Bei der Geldanlage machen Vietnamesen und Deutsche die gleichen Fehler

Eine Studie an der Universität Trier bestätigt: Freunde und Verwandte sind schlechte Berater

Wenn Vietnamesen Geld anlegen, verhalten sie sich kaum anders als Deutsche oder Amerikaner. Das haben Prof. Dr. Marc Oliver Rieger und Thuy Chung Phan von der Universität Trier herausgefunden. Diese Erkenntnis überrascht, wäre doch zu vermuten, dass sich wirtschaftliche, soziale und kulturelle Unterschiede auch auf das Anlageverhalten auswirken. „Letztlich ist bei der Geldanlage weniger der kulturelle Unterschied als die Psychologie der ausschlaggebende Faktor. Die psychologischen Motive sind bei den Menschen gleich – ob im Westen oder in einem sich entwickelnden Land wie Vietnam“, sagt Marc Oliver Rieger, Professor für Bank- und Finanzwirtschaft.

Menschen aus unterschiedlichen Kulturen und Wirtschaftssystemen machen die gleichen Fehler bei der Geldanlage. Das ist ein weiteres Ergebnis der Studie von Marc Oliver Rieger, Thuy Chung Phan und Professorin Mei Wang (WHU – Otto Beisheim School of Management), in der sie den sogenannten „social transmission bias” erstmals empirisch belegen. Dahinter verbirgt sich folgender Zusammenhang: Geldanleger, die sich von Freunden, Verwandten oder Bekannten beeinflussen lassen, gestalten ihr Aktien-Portfolio überproportional risikoreich. Statt das Anlagevermögen auf viele verschiedene Aktien zu streuen und die Gefahr von Verlusten zu minimieren, setzen sie zu sehr auf eine einzelne Aktie.

• Einträge

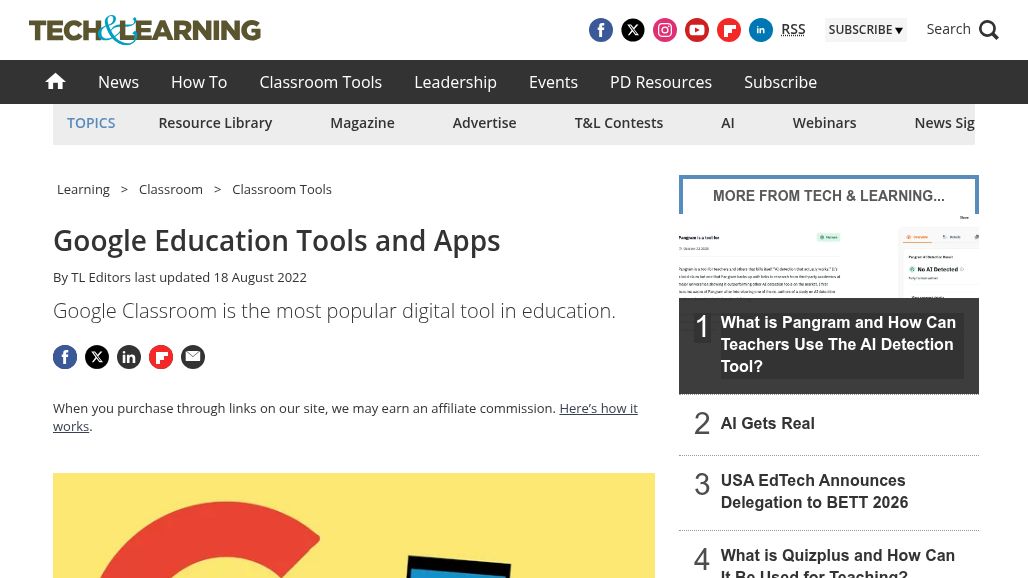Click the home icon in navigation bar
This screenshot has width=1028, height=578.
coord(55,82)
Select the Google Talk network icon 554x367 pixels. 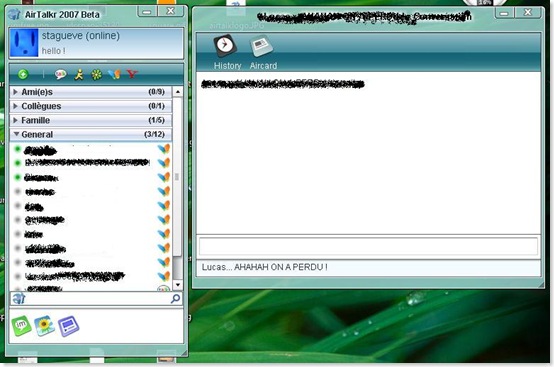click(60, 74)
...
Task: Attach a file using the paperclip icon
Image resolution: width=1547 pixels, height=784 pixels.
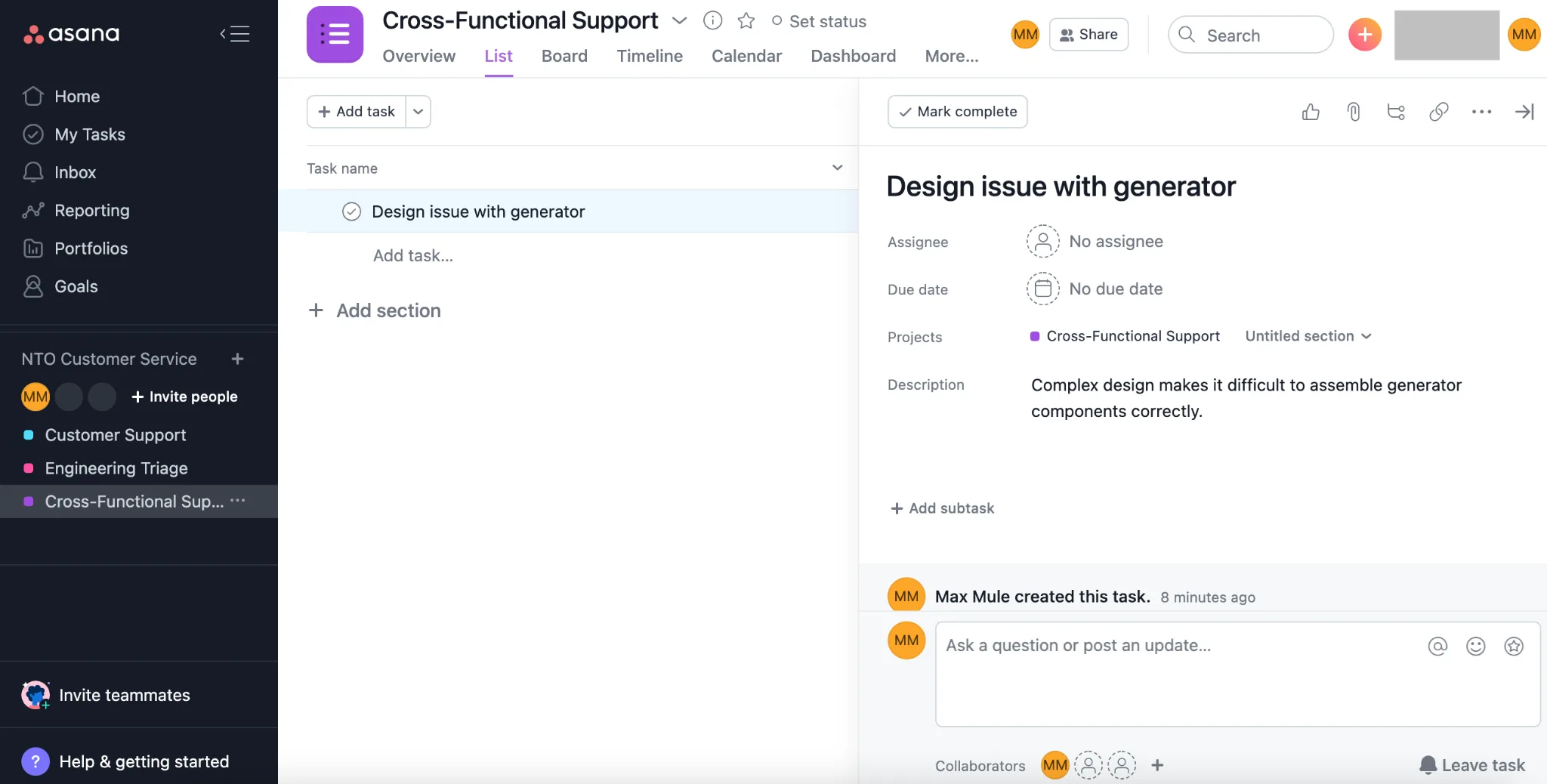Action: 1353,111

• Aufgabenstellung A
Prüfe, ob die folgenden Aussagen mit dem Lesetext übereinstimmen, und belege jede Antwort (Ja oder Nein) mit den entscheidenden Worten des Textes als wörtlichem Zitat. (i) Rieger und Phan forschen an der Universität Trier. (ii) Laut Rieger ist bei der Geldanlage der kulturelle Unterschied der ausschlaggebende Faktor. (iii) Anleger, die sich von Freunden oder Verwandten beeinflussen lassen, streuen ihr Vermögen auf viele verschiedene Aktien.
• Aufgabenstellung B
Schreibe den Lesetext über das Anlageverhalten von Vietnamesen und Deutschen im Anschluss an seinen letzten Satz weiter.

• Ergebnis A
(i) Ja – „Das haben Prof. Dr. Marc Oliver Rieger und Thuy Chung Phan von der Universität Trier herausgefunden.“
(ii) Nein – „Letztlich ist bei der Geldanlage weniger der kulturelle Unterschied als die Psychologie der ausschlaggebende Faktor.“
(iii) Nein – „Statt das Anlagevermögen auf viele verschiedene Aktien zu streuen und die Gefahr von Verlusten zu minimieren, setzen sie zu sehr auf eine einzelne Aktie.“

• Ergebnis B
Grund ist ein Nachahmer-Effekt. Wird im Bekanntenkreis über Geldanlagen gesprochen, neigen die Gesprächspartner dazu, nur von ihren erfolgreichen Aktiengeschäften zu berichten und Fehlschläge zu unterschlagen. Das verleitet die Zuhörer, selbst konzentriert in diese vermeintliche Erfolgsaktie zu investieren. Marc Oliver Rieger rät dazu, die Einzelaktien-Strategie den Profis zu überlassen. „Mit einem gestreuten Anlagenportfolio erreicht man die gleiche Durchschnittsrendite bei einem geringeren Risiko.“

In einigen Aspekten unterscheiden sich Geldanleger in Vietnam und im Westen aber doch. „In Vietnam investiert man auch vergleichsweise kleine Summen in Aktien. Außerdem sind Vietnamesen beim Kaufen und Verkaufen von Aktien deutlich aktiver“, hat Thuy Chung Phan herausgefunden, die für die Studie 620 vietnamesische Investoren befragt hat. Sie erklärt den Unterschied mit geringeren Vermögen und damit, dass in Vietnam die Geldanlage als eine seltene Möglichkeit für einen Zusatzverdienst genutzt wird.

Gegenüber vorhergehenden Untersuchungen verfolgt die Studie den neuen Ansatz, sich nicht nur auf einen Aspekt der Entscheidungsfindung von Anlegern zu konzentrieren. Sie betrachtet vielmehr das Zusammenspiel verschiedener Variablen und deren Bedeutung.  

Die Studie ist auch für Bankberater interessant, denn die Ergebnisse legen nahe, dass über Länder und Kulturen hinweg gleiche Muster in der Geldanlage-Beratung angewendet werden können. Dank der dynamischen und zuletzt konstanten wirtschaftlichen Entwicklung dürfte sich Vietnam für die internationale Finanzwirtschaft zu einem stetig interessanteren Markt entwickeln.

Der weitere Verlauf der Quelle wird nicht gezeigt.